Freiheit Gleichheit Beantwortung der an die Schul-Lehrer gestellten Fragen.

I. Lokal-Verhältnisse.
I.1 Name des Ortes, wo die Schule ist.

Steinenbrunn.

I.1.a Ist es ein Stadt, Flecken, Dorf, Weiler, Hof?

Es ist ein Dorf.

I.1.b Ist es eine eigene Gemeinde? Oder zu welcher Gemeinde gehört er?

Es ist in der grossen Gemeind Egnach, wo der katholische Antheil etwan den 8 ten Mann ausmachet.

I.1.c Zu welcher Kirchgemeinde (Agentschaft)?

Steinebrunn ist ein Filial zur Pfarr Arbon, 7 Viertelstund davon entfernet, im District Arbon , Agentschaft Weizelenberg, Canton Turgäu.

I.1.d In welchem Distrikt?
I.1.e In welchen Kanton gehörig?
I.2 Entfernung der zum Schulbezirk gehörigen Häuser. In Viertelstunden.

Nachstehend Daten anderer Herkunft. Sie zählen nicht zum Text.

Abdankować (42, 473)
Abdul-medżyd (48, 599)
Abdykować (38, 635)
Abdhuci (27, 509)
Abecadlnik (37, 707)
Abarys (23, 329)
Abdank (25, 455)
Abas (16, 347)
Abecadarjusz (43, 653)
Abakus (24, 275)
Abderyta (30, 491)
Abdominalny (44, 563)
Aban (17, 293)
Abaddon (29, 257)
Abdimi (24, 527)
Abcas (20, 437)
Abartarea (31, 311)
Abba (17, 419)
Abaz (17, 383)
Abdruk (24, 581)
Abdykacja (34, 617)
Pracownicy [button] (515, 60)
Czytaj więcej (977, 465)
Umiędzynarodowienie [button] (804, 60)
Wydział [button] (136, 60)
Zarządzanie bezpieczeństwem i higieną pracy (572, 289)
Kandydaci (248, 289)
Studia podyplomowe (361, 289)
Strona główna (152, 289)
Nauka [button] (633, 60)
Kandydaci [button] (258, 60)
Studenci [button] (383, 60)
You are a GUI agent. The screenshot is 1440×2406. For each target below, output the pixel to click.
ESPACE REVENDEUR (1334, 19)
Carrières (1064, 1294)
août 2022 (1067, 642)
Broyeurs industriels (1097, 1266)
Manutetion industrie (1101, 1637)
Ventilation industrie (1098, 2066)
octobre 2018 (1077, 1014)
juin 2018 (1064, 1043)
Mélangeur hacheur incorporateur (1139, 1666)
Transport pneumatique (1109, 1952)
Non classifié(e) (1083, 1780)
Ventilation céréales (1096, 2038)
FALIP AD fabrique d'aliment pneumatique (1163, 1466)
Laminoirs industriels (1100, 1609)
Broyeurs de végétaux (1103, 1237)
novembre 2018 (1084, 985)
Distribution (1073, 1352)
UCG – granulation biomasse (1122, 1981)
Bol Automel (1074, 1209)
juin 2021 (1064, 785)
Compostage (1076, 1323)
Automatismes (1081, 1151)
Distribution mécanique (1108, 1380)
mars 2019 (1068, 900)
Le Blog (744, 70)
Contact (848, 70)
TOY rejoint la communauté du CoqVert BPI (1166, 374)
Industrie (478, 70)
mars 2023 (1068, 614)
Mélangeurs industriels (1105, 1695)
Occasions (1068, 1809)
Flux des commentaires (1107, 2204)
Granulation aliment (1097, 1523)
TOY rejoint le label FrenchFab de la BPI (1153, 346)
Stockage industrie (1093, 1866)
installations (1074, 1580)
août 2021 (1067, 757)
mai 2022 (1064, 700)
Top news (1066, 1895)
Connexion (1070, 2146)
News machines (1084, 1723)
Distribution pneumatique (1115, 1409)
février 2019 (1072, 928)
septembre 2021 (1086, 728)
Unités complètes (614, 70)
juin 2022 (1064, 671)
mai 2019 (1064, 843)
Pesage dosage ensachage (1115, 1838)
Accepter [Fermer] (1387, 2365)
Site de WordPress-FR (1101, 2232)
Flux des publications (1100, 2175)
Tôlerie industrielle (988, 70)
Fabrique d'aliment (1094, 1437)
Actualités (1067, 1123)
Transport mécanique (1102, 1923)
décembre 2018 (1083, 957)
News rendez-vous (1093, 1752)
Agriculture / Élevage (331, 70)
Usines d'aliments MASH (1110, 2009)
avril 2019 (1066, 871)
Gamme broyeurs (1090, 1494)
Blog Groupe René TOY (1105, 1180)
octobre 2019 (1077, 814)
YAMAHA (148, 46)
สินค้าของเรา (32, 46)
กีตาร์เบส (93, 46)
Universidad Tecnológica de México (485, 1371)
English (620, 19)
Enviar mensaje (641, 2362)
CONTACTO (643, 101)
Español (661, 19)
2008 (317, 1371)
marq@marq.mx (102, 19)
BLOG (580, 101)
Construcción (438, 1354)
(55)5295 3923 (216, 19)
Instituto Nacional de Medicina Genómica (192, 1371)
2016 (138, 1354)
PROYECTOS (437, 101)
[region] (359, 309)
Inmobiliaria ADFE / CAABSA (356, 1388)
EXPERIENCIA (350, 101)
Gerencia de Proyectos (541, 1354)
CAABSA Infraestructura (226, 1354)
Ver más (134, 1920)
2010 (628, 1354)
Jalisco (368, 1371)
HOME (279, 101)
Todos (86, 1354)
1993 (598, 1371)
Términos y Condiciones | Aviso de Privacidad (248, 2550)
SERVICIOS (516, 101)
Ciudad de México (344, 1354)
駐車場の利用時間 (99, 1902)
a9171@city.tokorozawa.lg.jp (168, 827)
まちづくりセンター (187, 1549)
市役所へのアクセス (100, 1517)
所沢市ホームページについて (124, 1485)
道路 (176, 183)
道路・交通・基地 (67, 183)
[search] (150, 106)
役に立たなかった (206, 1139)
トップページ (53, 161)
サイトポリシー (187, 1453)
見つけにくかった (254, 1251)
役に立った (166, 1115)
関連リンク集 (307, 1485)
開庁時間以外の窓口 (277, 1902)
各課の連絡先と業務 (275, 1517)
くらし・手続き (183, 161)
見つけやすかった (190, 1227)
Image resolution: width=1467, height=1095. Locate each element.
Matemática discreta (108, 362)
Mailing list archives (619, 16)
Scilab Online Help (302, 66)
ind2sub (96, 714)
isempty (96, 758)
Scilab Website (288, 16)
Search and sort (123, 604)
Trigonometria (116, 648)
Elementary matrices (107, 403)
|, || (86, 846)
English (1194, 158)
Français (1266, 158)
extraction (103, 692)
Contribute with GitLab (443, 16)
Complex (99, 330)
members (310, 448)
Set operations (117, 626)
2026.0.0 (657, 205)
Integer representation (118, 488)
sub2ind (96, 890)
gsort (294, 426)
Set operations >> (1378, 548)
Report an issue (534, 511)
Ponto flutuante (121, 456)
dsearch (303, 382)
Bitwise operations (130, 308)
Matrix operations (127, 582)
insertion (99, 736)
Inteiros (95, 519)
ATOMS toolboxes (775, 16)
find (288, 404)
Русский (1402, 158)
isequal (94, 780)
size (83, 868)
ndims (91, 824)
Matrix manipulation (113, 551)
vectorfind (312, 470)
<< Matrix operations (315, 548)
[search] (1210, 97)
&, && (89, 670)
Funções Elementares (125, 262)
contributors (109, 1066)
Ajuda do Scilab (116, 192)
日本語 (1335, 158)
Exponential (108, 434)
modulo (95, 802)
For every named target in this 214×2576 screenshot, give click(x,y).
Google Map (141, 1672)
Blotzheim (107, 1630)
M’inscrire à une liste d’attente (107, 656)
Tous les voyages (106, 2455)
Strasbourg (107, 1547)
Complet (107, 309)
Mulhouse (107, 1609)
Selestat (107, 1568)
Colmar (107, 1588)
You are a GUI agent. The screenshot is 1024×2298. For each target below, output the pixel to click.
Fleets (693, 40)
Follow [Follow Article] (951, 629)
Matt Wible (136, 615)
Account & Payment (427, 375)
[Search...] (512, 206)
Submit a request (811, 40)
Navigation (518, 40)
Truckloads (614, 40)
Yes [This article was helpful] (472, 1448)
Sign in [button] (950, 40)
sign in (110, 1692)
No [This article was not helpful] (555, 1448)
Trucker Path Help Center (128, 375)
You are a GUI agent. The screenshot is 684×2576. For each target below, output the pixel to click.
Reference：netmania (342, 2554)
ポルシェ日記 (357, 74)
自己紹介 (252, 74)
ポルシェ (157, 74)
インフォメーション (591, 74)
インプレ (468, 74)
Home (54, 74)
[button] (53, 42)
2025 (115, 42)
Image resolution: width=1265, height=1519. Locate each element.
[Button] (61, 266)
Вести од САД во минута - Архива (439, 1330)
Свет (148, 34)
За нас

Steinebrunn hat 5 Häüser Schulkinder dermalen 2.
Winzelenberg hat 2 Haüser Schulkinder dermalen — Entlegen 1 Viertl: Std
Ollmishausen hat 2 Häüser Schulkinder dermalen 2: Entlegen 1 1/2 V: Stund
Waldershaus hat 3 Häüser Schulkinder dermalen 2. Entlegen 1 1/2 V: Stund
Herzogs Baach hat 1 Haus Schulkinder dermalen — Entlegen 2: V: Stund
Lohen hat 1 Haus Schulkinder dermalen — Entlegen 3: V: Stund
Meistershüßlen hat 2 Häüser Schulkinder dermalen — Entlegen 3: V: Stund
Kügeliswenden hat 1 Haus Schulkinder dermalen — Entlegen 1. Stund
Erdhausen hat 22 Häüser Schulkinder dermalen 13: Entlegen 1 1/2 V: Stund

I.3 Namen der zum Schulbezirk gehörigen Dörfer, Weiler, Höfe.
I.3.a Zu jedem wird die Entfernung vom Schulorte, und
I.3.b die Zahl der Schulkinder, die daher kommen, gesetzt.
I.4 Entfernung der benachbarten Schulen auf eine Stunde im Umkreise.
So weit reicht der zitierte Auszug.